**What to produce**
The line containing "Screen dimensions: 690x388" marks the start; extract exactly from it through the last line of the entries, and omit any pictures.
** Opening Exercise data block **
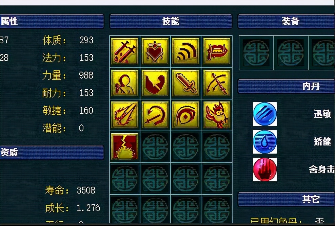
Task: Click the crossed swords skill icon
Action: tap(124, 51)
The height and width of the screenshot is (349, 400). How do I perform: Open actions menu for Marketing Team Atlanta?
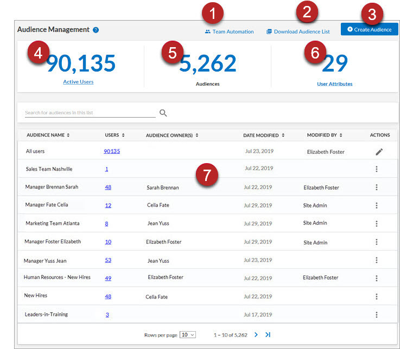[377, 223]
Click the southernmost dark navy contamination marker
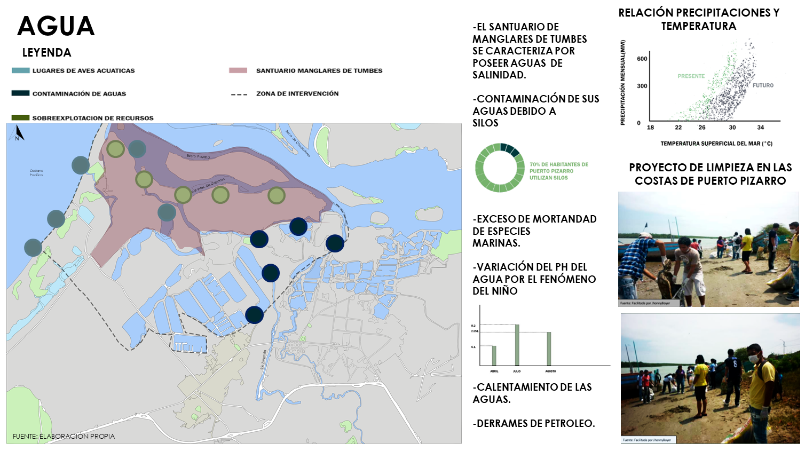Image resolution: width=805 pixels, height=451 pixels. click(254, 315)
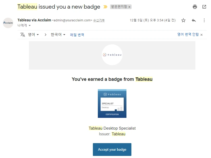Print this email with the printer icon

click(195, 7)
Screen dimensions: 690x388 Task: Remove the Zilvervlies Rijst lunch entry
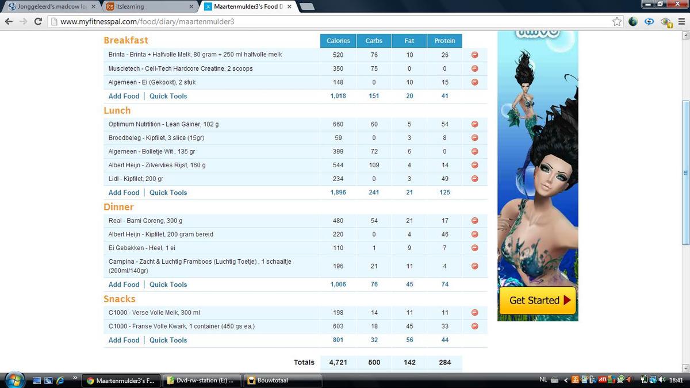click(x=474, y=166)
** Closing Exercise data block **
**Result for this task**
Screen dimensions: 690x388 Task: Remove the Zilvervlies Rijst lunch entry
click(x=474, y=166)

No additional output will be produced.